→ **WHAT IS REQUIRED**: Write the part of the data that opens with the line containing "You are a GUI" and closes with the line containing "(x=130, y=29)" as a JSON list of strings, one string per line and no strings for blank lines. Omit the pictures from your answer.

** START OF DATASET EXCERPTS **

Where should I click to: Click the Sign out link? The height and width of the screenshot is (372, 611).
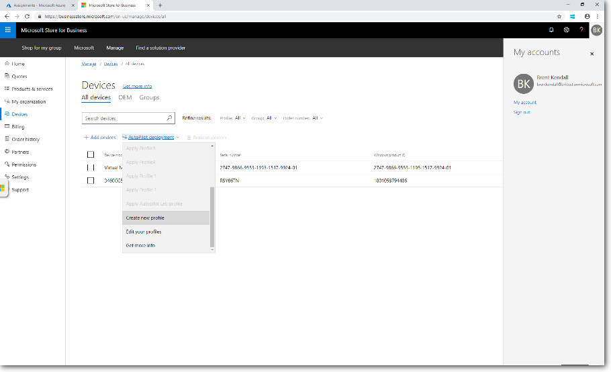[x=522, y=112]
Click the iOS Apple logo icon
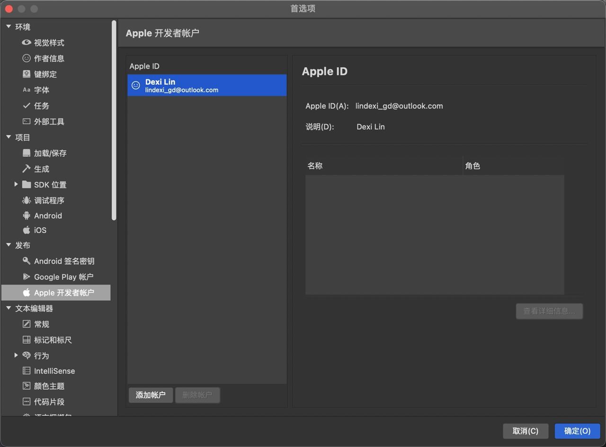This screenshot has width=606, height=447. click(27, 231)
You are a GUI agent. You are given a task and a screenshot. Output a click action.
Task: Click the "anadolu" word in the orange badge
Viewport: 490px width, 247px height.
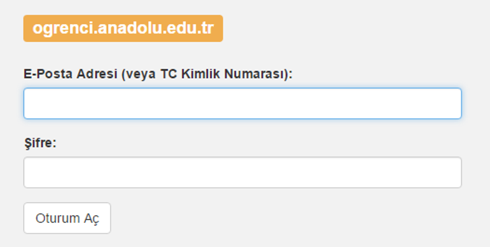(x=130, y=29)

** END OF DATASET EXCERPTS **
** START OF DATASET EXCERPTS **

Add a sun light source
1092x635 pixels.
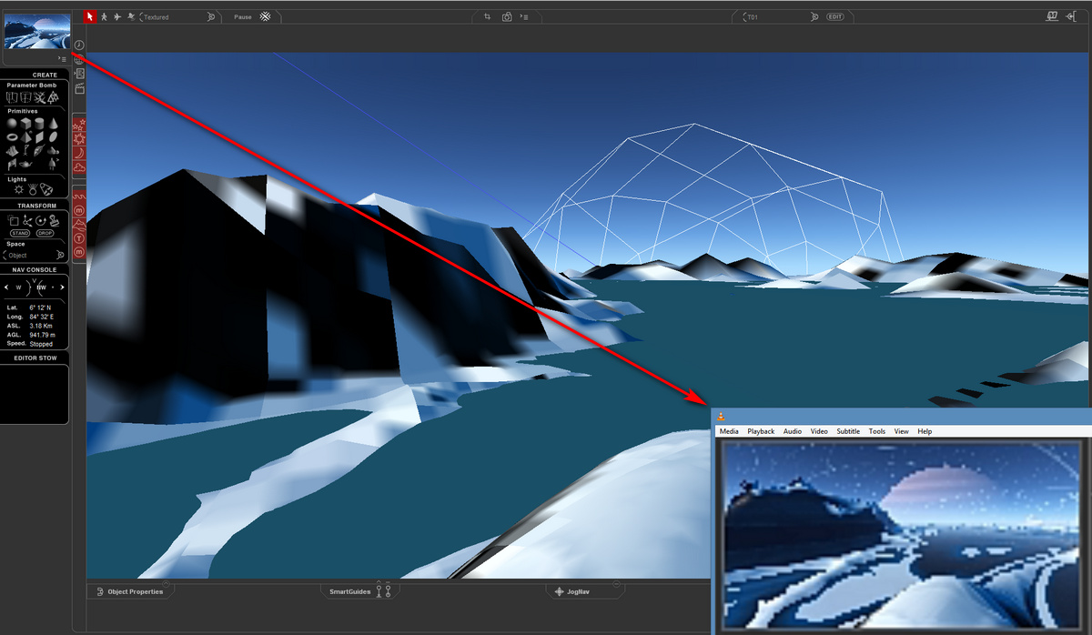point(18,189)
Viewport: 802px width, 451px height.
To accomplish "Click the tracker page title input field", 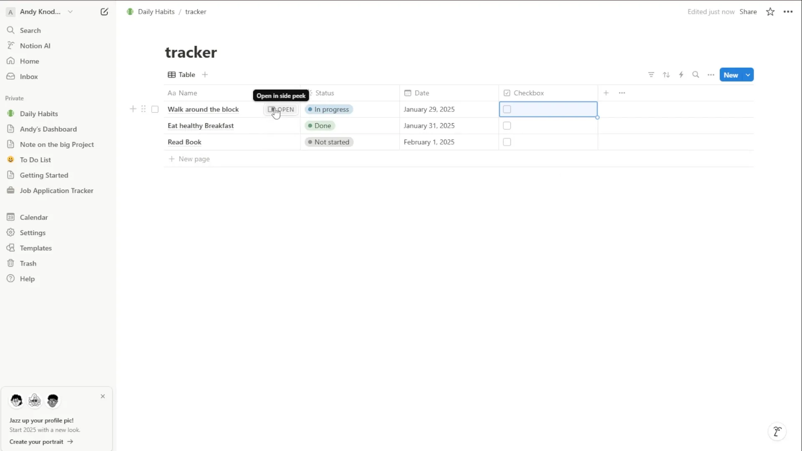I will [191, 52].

** END OF DATASET EXCERPTS **

→ **OUTPUT BELOW**:
[
  "You are a GUI agent. You are given a task and a screenshot. Output a click action.",
  "Task: Click the \"anadolu\" word in the orange badge",
  "Viewport: 490px width, 247px height.",
  "(x=130, y=29)"
]